A Medida Provisória n° 1.531-18, de 29 de abril de 1998, convertida na Lei n°

9.648/1998, estabeleceu que as transações de compra e venda de energia elétrica nos

sistemas elétricos interligados, seriam realizadas no âmbito do Mercado Atacadista de

Energia Elétrica – MAE, então instituído mediante Acordo de Mercado a ser firmado

entre os interessados. Em razão da criação do MAE, então auto-regulado, decorreu a

edição das primeiras resoluções normativas da Superintendência de Estudos

Econômicos do Mercado – SEM.

No ano de 2001, com a criação da Câmara de Gestão da Crise de Energia Elétrica

– GCE e o estabelecimento de diretrizes para programas de enfrentamento da crise de

energia elétrica25, foram editadas pela SEM algumas resoluções normativas, bem assim

outras relacionadas à governança do MAE e sobre garantias financeiras.

No ano de 2002, com a reformulação do MAE26, que passou de mercado auto-

regulado à instituição com personalidade jurídica própria, e com a sobra de energia

decorrente do racionamento de 2001 que fez os preços de mercado despencarem e

alavancou a migração de grandes consumidores para o livre mercado, a SEM editou

uma série de resoluções normativas que, entre outros tópicos, tratavam da governança

do MAE e de regras atinentes à comercialização de energia. Tal evolução na edição

normativa seguiu-se em 2003, ao que tratou também de temas relacionados à geração e

Mecanismo de Realocação de Energia – MRE, implementação de mecanismo de

aversão ao risco de racionamento no Programa Mensal de Operação Eletroenergética –

PMO e no cálculo do preço do mercado de curto prazo, Contratos Iniciais e ainda leilões

para compra de energia elétrica por distribuidoras. No ano de 2007, nova ascendência

pôde ser observada, predominando a edição de regras atinentes à comercialização e

governança da então Câmara de Comercialização de Energia Elétrica – CCEE.

Material fornecido:
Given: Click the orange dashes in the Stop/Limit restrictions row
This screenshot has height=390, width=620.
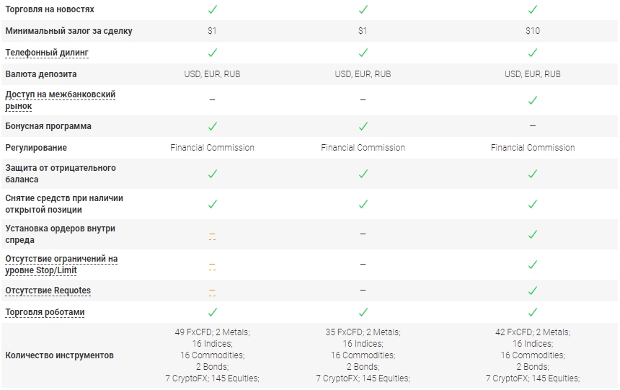Looking at the screenshot, I should coord(212,265).
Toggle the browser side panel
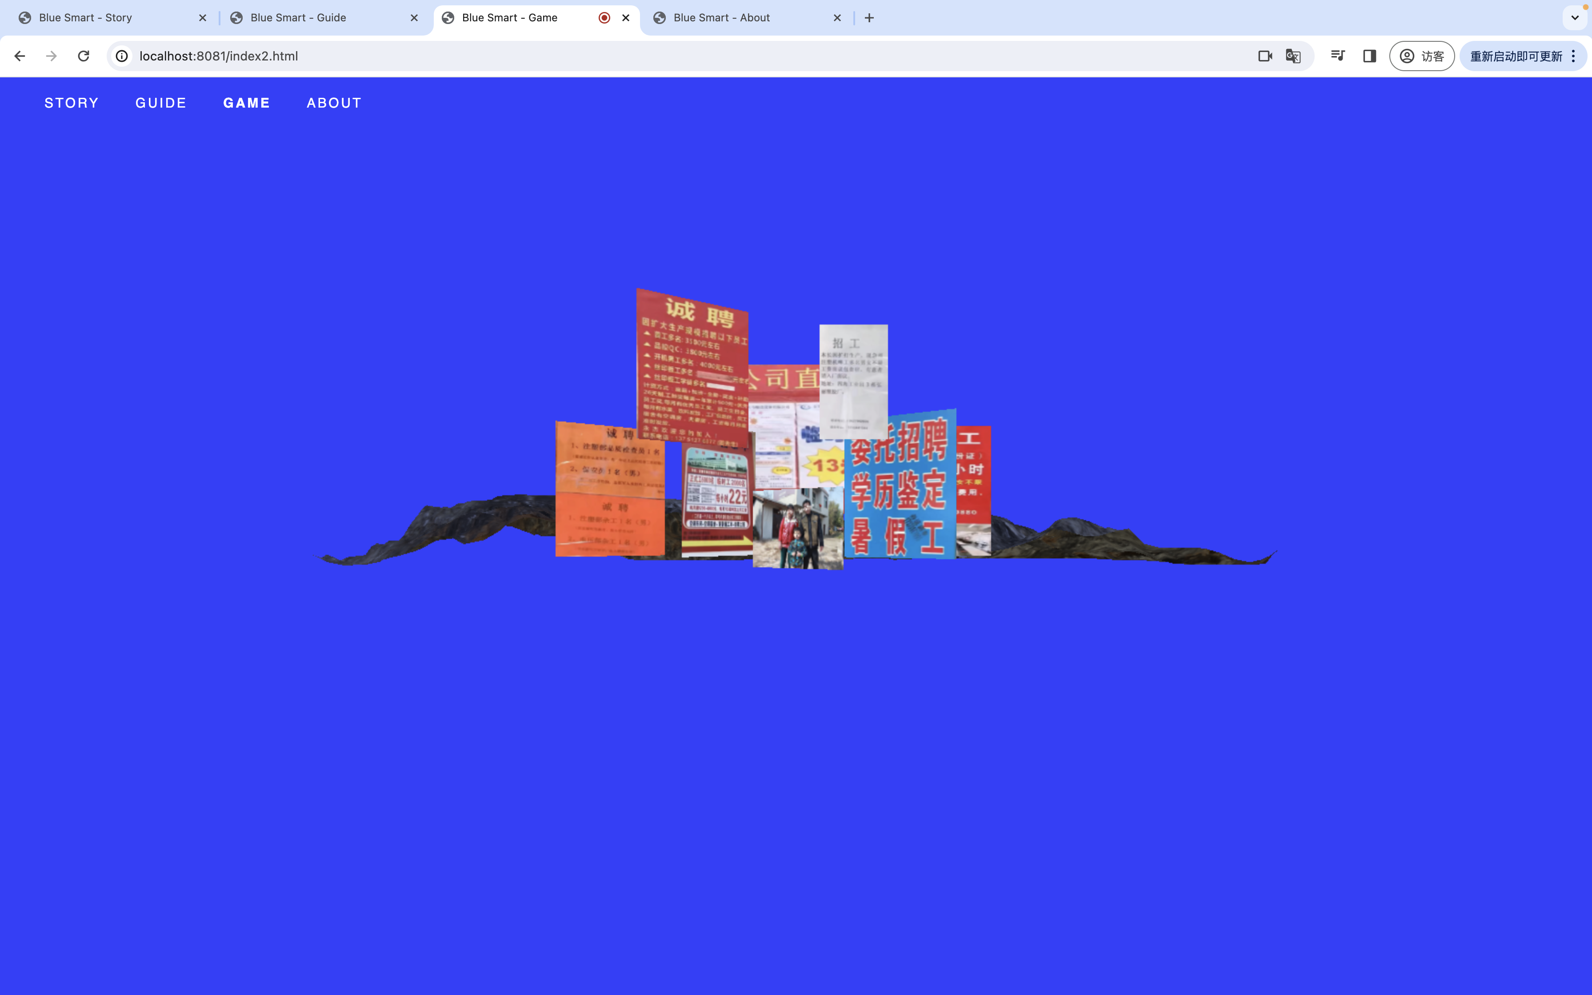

Problemas a resolver:
1) Reescreva de forma mais concisa o parágrafo do trecho que começa com “A Medida Provisória n° 1.531-18”, preservando os fatos principais.
2) Reproduza, sem alterações, o trecho de “No ano de 2001, com” a “sobre garantias financeiras.”.
O material não tem relação com estas tarefas.

Resolução das tarefas:
1) A Medida Provisória n° 1.531-18, de 29 de abril de 1998, convertida na Lei n° 9.648/1998, determinou que a compra e venda de energia elétrica nos sistemas interligados ocorresse no Mercado Atacadista de Energia Elétrica – MAE. O MAE foi instituído por Acordo de Mercado entre os interessados. Sua criação, então auto-regulada, motivou as primeiras resoluções normativas da Superintendência de Estudos Econômicos do Mercado – SEM.

2)
No ano de 2001, com a criação da Câmara de Gestão da Crise de Energia Elétrica

– GCE e o estabelecimento de diretrizes para programas de enfrentamento da crise de

energia elétrica25, foram editadas pela SEM algumas resoluções normativas, bem assim

outras relacionadas à governança do MAE e sobre garantias financeiras.